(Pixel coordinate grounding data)
*** Block opens ***
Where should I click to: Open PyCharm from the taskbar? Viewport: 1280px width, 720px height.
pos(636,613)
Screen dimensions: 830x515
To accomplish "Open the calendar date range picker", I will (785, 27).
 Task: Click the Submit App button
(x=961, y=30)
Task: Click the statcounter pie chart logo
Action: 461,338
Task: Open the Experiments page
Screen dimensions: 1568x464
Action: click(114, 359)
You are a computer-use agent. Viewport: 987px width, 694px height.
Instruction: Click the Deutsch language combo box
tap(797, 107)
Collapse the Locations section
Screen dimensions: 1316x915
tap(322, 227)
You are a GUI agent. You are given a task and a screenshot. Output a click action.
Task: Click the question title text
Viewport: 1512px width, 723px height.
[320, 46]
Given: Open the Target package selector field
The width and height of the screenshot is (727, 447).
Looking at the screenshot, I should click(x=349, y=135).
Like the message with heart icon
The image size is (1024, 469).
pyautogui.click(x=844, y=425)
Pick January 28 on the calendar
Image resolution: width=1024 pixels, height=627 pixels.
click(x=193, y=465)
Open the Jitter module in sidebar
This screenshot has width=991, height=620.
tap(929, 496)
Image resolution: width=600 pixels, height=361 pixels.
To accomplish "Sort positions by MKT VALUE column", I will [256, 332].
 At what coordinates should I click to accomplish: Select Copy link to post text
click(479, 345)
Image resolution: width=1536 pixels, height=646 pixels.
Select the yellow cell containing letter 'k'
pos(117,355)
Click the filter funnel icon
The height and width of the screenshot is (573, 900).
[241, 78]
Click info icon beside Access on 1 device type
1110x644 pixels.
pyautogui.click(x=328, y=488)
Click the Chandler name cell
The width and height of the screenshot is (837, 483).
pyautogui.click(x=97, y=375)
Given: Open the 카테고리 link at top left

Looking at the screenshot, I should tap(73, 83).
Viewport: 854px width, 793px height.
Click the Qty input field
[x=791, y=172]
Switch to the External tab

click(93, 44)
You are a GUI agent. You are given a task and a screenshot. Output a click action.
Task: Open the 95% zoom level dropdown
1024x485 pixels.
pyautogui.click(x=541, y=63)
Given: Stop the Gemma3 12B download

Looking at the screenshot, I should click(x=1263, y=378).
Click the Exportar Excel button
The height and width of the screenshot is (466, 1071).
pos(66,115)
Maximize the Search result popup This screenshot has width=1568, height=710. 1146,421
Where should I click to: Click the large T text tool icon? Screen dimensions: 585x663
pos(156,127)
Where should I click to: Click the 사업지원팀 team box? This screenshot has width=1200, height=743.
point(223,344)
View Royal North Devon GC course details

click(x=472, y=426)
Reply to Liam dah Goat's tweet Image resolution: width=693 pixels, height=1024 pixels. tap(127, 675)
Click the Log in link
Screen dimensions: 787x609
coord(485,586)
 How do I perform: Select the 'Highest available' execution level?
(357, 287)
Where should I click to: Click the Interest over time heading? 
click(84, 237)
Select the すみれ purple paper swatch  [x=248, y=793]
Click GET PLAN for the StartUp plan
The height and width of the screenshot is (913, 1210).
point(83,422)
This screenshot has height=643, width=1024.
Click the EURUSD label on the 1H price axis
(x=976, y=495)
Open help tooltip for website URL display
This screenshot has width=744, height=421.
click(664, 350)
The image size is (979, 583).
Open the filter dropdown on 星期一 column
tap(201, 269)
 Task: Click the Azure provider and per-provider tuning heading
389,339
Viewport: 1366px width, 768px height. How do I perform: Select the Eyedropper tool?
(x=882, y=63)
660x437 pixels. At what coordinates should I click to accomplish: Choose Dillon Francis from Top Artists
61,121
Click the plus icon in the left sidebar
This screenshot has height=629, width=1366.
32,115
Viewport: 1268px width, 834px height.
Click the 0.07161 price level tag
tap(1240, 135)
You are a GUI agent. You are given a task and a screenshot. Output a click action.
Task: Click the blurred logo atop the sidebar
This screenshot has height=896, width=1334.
*** Block closes ***
Output only an exact transcription of the lines above from the one with "The image size is (1024, 469)." up to and including the one with "Click the filter funnel icon".

**Result of the exercise:**
The image size is (1024, 469).
pyautogui.click(x=844, y=425)
Pick January 28 on the calendar
Image resolution: width=1024 pixels, height=627 pixels.
click(x=193, y=465)
Open the Jitter module in sidebar
This screenshot has width=991, height=620.
tap(929, 496)
Image resolution: width=600 pixels, height=361 pixels.
To accomplish "Sort positions by MKT VALUE column", I will [256, 332].
 At what coordinates should I click to accomplish: Select Copy link to post text
click(479, 345)
Image resolution: width=1536 pixels, height=646 pixels.
Select the yellow cell containing letter 'k'
pos(117,355)
Click the filter funnel icon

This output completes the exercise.